*Text*:
Hi all,
Today I noticed that the database that backs the main Marlin Firmware Service has suffered some corruption.
Working over the last 6 hours, we believe this has been traced back to a bug - or not quite correctly functioning IO when running a database and flushing to disk using the O_DIRECT method.
In theory, this should mean that any writes to the database be done and flushed directly to the disk to minimise any changes of corruption should something happen. In this case, it doesn’t look like that was working - and at some point, the database has been corrupted.
There are three corrupted tables:
- User accounts
- Firmware Builder - Save printer profiles
- Donation history
I’ve restored just about all user accounts, however there is a possibility that some accounts were caught in the corrupted section of the table and were not able to be restored. If this affects you, please re-create your account with the same details, and any data that has been able to be recovered will automatically appear on your new account.
If you’re caught up in this (it should only be a very small percentage of people) send me a direct message and I’ll restore any donation privileges you had on your account.
I’m working to restore as many printer profiles as I can - currently, that sits at about 50% of saved profiles. I’ll try to get as many back as I can - but if your saved profiles currently don’t show - this is why. New profiles will save and work as they always have.

*Exercise directions*:
Pick up the post on the Marlin Firmware Service database corruption right after its last sentence and carry it forward in the same voice.

*Stored data*:
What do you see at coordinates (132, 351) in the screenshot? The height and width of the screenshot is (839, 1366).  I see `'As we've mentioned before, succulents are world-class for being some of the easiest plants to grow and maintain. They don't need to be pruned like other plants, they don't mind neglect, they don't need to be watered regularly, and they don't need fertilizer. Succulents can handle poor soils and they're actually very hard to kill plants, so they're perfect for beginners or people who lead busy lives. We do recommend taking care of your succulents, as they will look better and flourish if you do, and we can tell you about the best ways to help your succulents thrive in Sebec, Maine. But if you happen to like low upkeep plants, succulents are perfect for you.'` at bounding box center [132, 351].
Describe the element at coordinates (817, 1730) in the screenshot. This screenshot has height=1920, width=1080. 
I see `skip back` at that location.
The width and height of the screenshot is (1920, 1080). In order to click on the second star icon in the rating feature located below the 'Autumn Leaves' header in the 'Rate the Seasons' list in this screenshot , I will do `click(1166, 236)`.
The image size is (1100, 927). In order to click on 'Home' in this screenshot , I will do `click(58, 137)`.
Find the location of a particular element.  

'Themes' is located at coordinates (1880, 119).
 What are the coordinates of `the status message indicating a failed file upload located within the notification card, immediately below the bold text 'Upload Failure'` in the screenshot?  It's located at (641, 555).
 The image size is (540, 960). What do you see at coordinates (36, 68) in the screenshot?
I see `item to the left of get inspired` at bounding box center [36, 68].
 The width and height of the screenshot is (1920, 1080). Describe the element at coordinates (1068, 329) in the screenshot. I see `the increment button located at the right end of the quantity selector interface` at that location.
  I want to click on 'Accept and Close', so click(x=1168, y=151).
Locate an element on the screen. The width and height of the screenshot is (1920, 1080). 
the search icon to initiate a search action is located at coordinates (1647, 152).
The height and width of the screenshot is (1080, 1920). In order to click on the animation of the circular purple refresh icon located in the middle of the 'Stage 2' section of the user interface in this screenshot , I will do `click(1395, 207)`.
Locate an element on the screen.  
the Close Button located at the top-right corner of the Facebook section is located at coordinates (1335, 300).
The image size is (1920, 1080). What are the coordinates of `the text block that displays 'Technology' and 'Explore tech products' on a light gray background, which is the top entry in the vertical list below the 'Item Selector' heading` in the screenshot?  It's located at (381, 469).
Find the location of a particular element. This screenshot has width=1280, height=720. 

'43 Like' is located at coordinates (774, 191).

*Your response*:
The donation history is purely informational - and have no bearing on any donations you’ve made - I try to store as little as possible with respect to information online - so the only thing affected is it displaying in your account. I’ll try to restore these as well - however new donations will show just fine.
The distributed firmware builders aren’t affected, nor are the nightly builds, or any custom firmware that’s still available and hasn’t expired as yet. This forum is also unaffected.
As far as stopping this from happening again? That’s a tough one.
The daily backups and dumps of database data failed silently at the beginning of the corruption - so when exporting, the data was exported fine - up until the first error. Then it silently failed and said the export was complete. This is obviously not ideal and needs to be improved.
As this failed silently, I don’t know when the actual corruption happened - so its hard to trace it back to a specific event. The database was still functioning correctly, was still answering queries, had no real errors when it happened to be looking at data that wasn’t in the corrupted areas. It also didn’t have any error logs until it happened to hit somewhere with corruption - which might be a single user account.
As to the further future - I’ve been talking to the MariaDB team - and firstly, in their upcoming version 11.2 of MariaDB, they plan to add at least a basic repair function to the InnoDB engine. While this won’t stop the corruption, it will make recovering what data is not corrupted an operation of a few minutes - not 6+ hours.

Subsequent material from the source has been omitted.